• [What is being asked] Lines with "agent": pull these out of the listing below.

• [Data]
· · · · · · ·
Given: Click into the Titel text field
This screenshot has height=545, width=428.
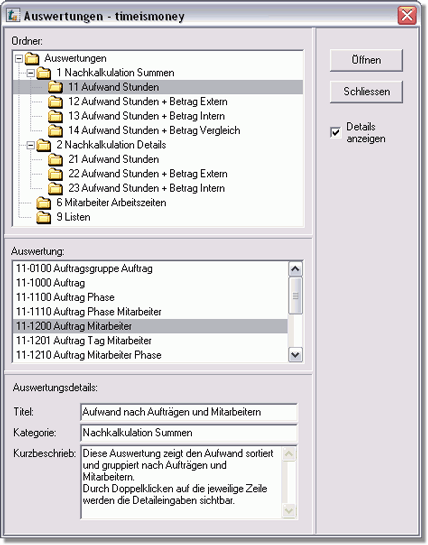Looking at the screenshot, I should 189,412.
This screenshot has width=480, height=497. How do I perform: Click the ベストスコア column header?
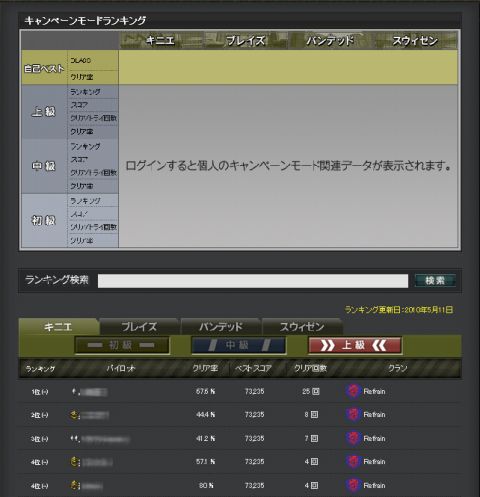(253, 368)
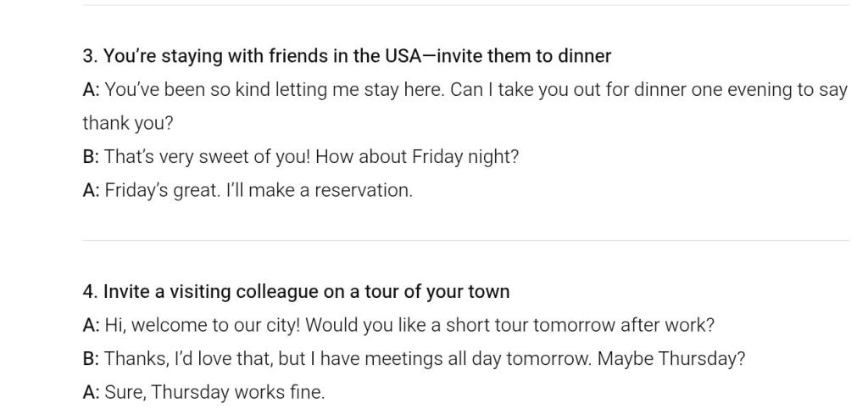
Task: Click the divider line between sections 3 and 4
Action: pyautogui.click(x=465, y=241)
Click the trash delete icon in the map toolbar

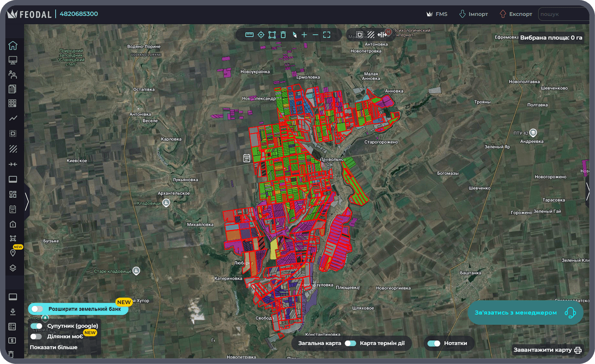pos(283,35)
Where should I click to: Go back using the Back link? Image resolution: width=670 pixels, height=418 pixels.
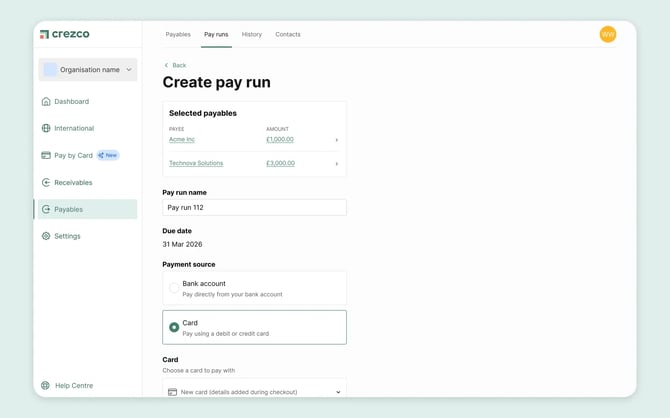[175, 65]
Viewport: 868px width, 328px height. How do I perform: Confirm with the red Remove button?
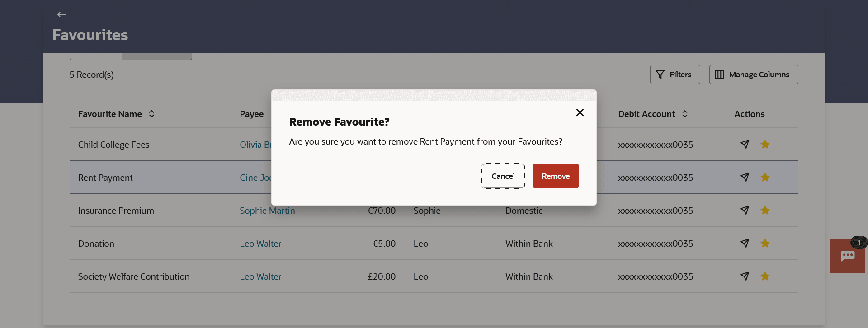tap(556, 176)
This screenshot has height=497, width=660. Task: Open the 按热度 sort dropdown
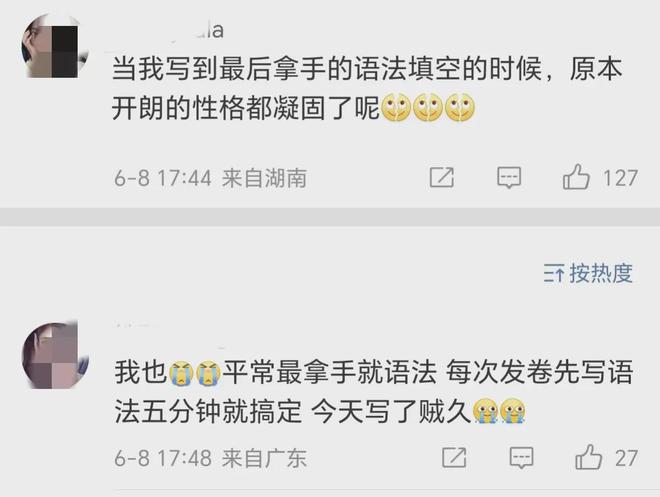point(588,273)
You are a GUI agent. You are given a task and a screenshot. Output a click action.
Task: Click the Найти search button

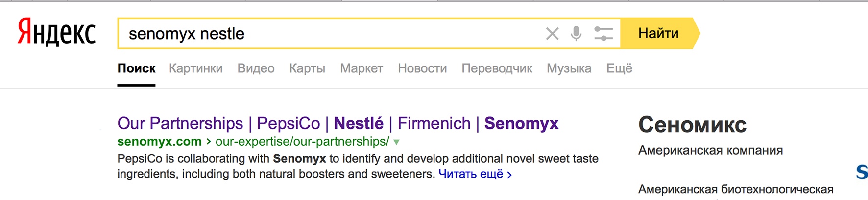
· · · · · · ·
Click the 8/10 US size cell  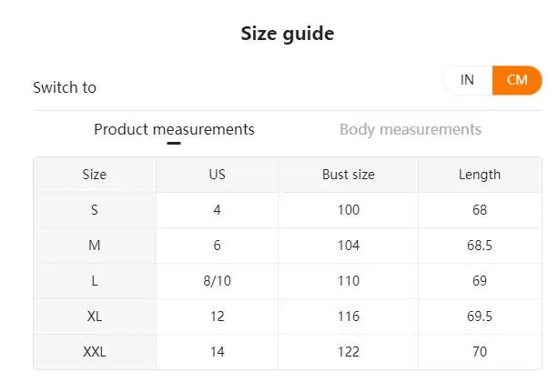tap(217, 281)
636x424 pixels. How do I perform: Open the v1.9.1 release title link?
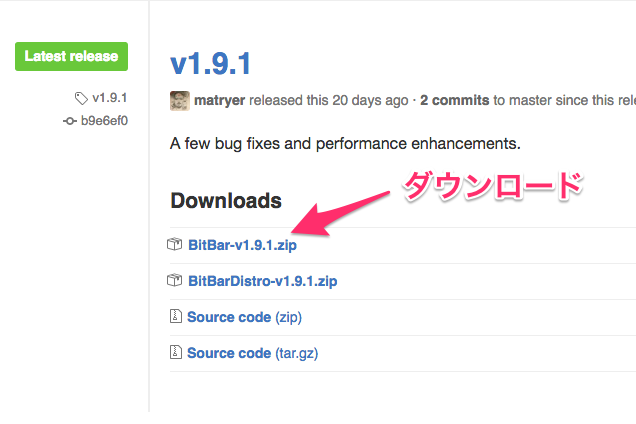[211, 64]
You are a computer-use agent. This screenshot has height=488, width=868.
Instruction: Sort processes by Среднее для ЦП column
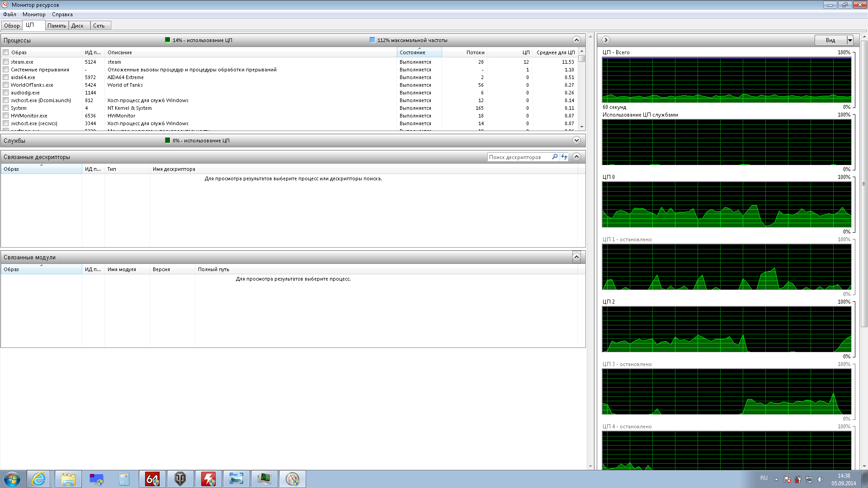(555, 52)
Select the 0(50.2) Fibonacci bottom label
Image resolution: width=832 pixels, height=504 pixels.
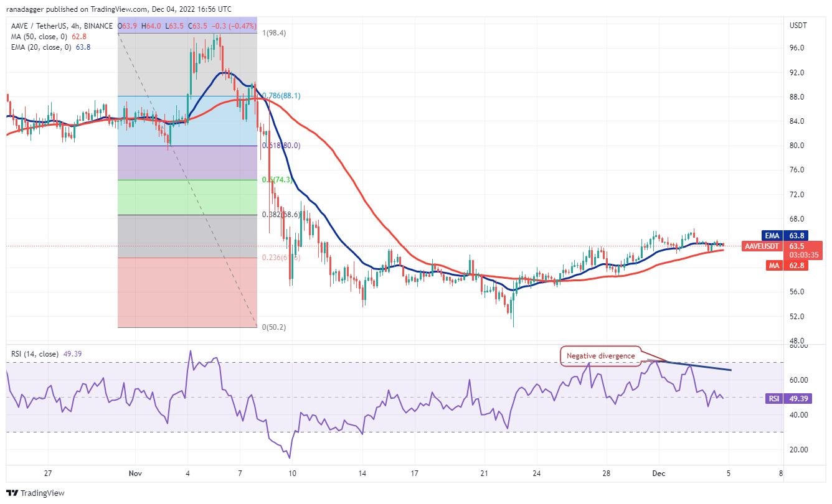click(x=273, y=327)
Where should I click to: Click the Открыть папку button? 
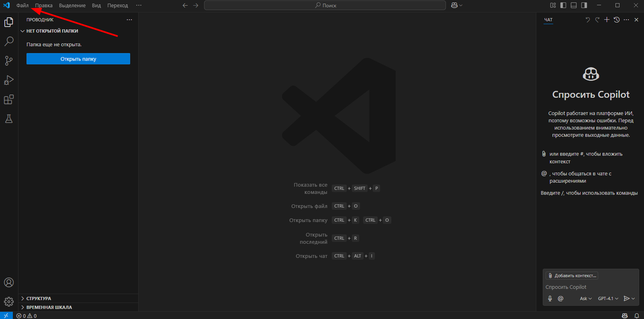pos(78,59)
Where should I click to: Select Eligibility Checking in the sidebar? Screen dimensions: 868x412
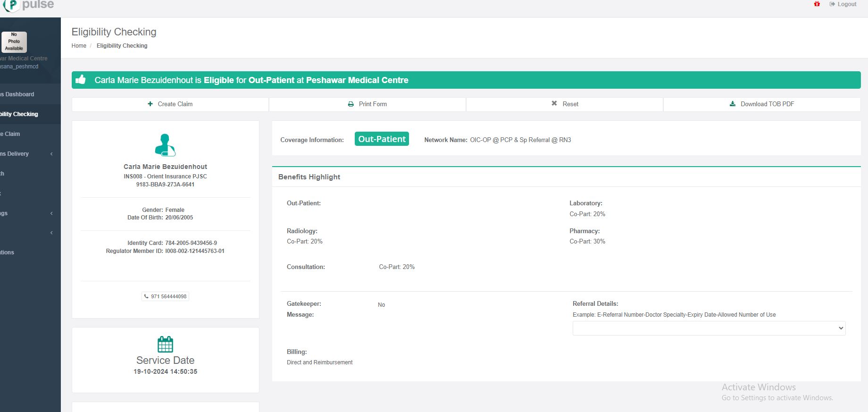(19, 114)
· · · · · · ·
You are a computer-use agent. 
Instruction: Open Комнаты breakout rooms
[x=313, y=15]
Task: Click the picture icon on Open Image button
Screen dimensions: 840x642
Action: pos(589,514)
· · · · · · ·
• [Solution to this problem]
You are a GUI agent. You are given a task and a screenshot. Output a click action.
You are a computer-use agent. This screenshot has height=488, width=868.
You are a computer-use agent. 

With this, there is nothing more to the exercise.